Every SQL92 connection to a Progress OpenEdge database requires user credentials that have corresponding rights granted.
There are several facts that need to be considered when introducing SQL clients to a Progress database:
- The Progress database is no SQL database in the first place - its a 4GL database. It is particular about mixing and matching 4GL and SQL functionality with the respective engines. That means all SQL privileges need to be set up regardless how security is set up on the 4GL side.
- The 4GL engine utilizes a revoke philosophy whereas the SQL engine goes with the grant philosophy. That means: You don't grant it you can't access it.
- Users in the 4GL _User meta-schema are meaningless to the SQL engine with 1 exception.
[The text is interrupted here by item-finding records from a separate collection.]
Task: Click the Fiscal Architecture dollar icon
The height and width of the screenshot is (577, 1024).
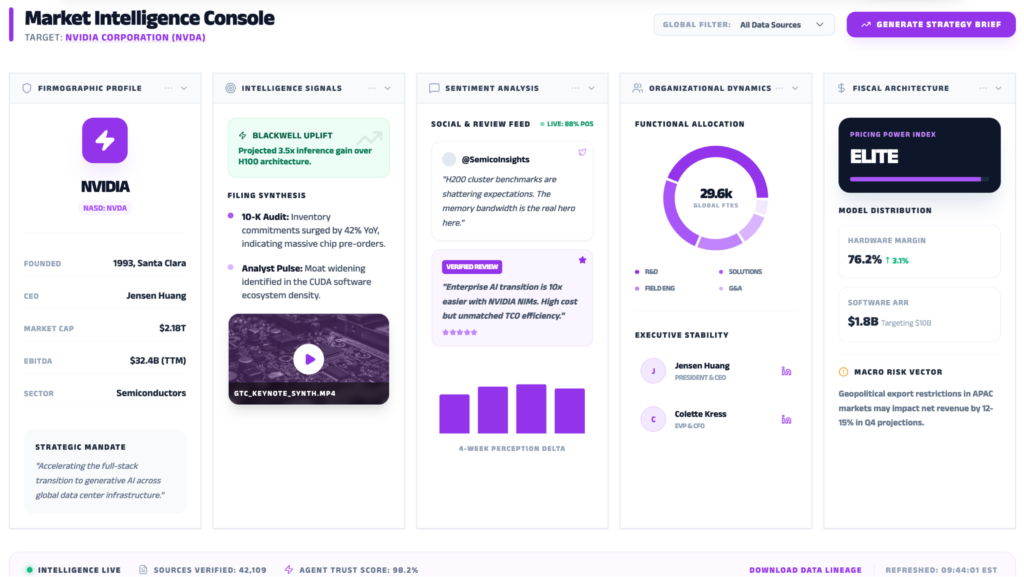Action: tap(841, 88)
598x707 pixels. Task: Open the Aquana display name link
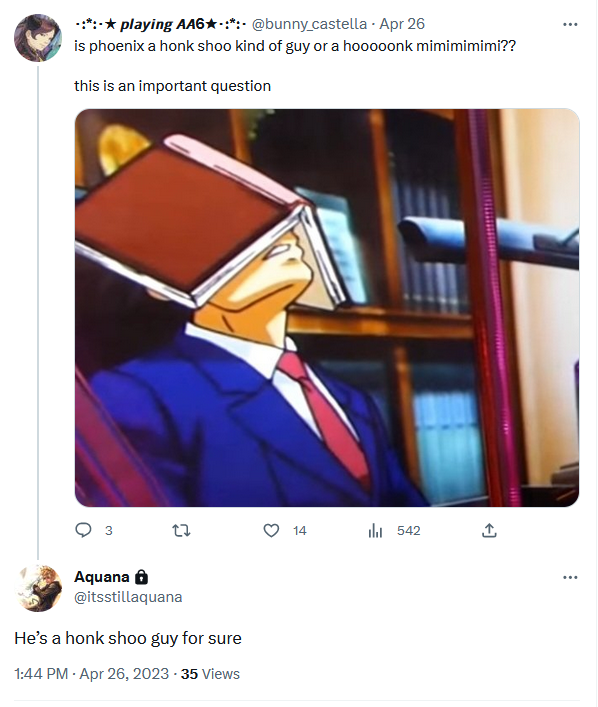click(101, 577)
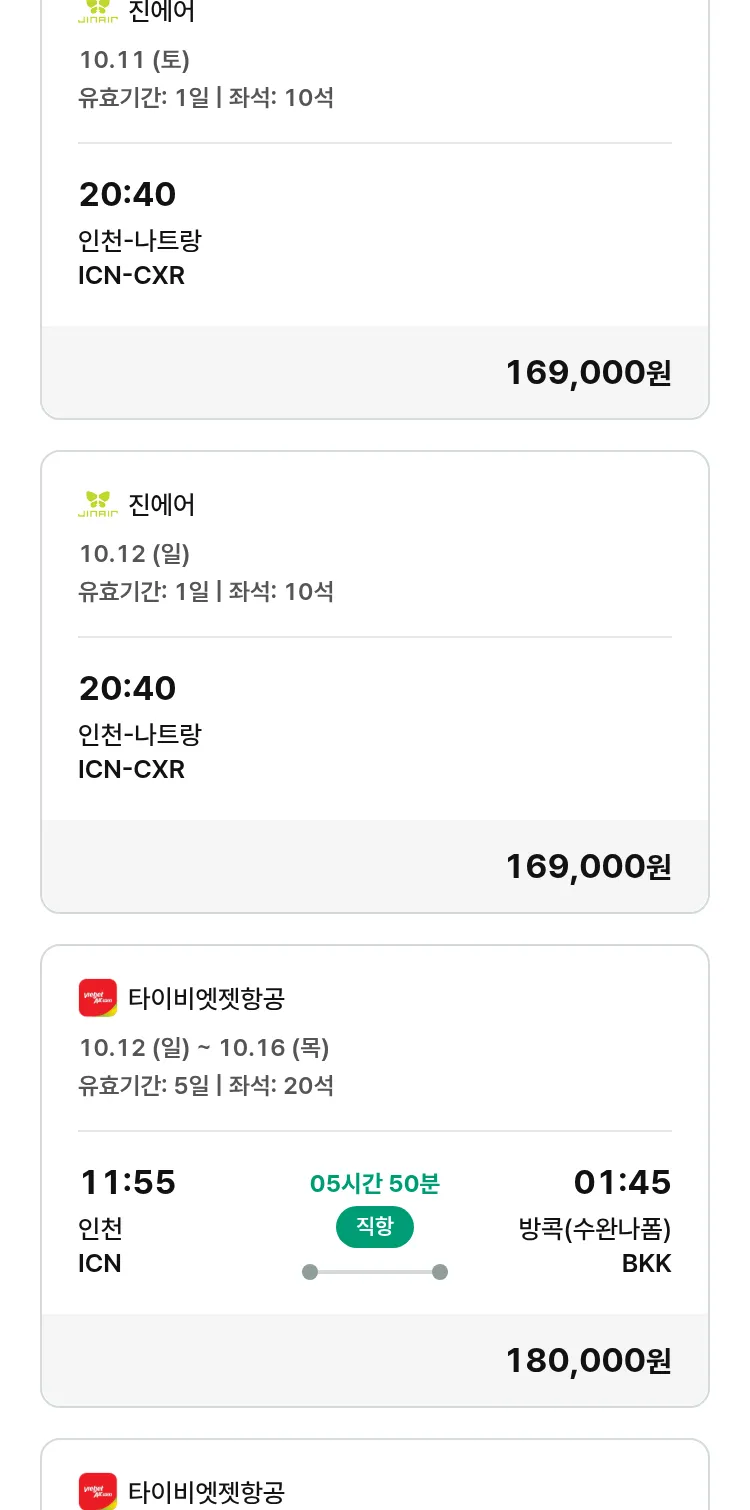This screenshot has width=750, height=1510.
Task: Select the 방콕(수완나폼) destination label
Action: pyautogui.click(x=595, y=1228)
In order to access a the database via the SQL engine the first time you have two options for the user credentials:
- The credentials of the OS account under which the database was created. This account is considered to be the "owner" of the database and has DBA privileges per default.
- The credentials of the account SYSPROGRESS created in the _User with the 4GL data administration tool ( that's the exception I was referring to above ). This account is granted DBA privileges per default.
When you've established a SQL connection to the database with either one of the above accounts you can then from there on
- Grant users that exist in the 4GL _User table privileges - which makes them known to the SQL engine
- Create users with the SQL CREATE USER statement and grant them privileges.
The restored copy of the production database might not contain any of the above.
By the way: Do you have 4GL and SQL clients connecting to the database? If yes, did you consider to set up a secondary login broker so that each client type ( 4GL or SQL ) connects to its dedicated login broker?
Heavy Regards, RealHeavyDude.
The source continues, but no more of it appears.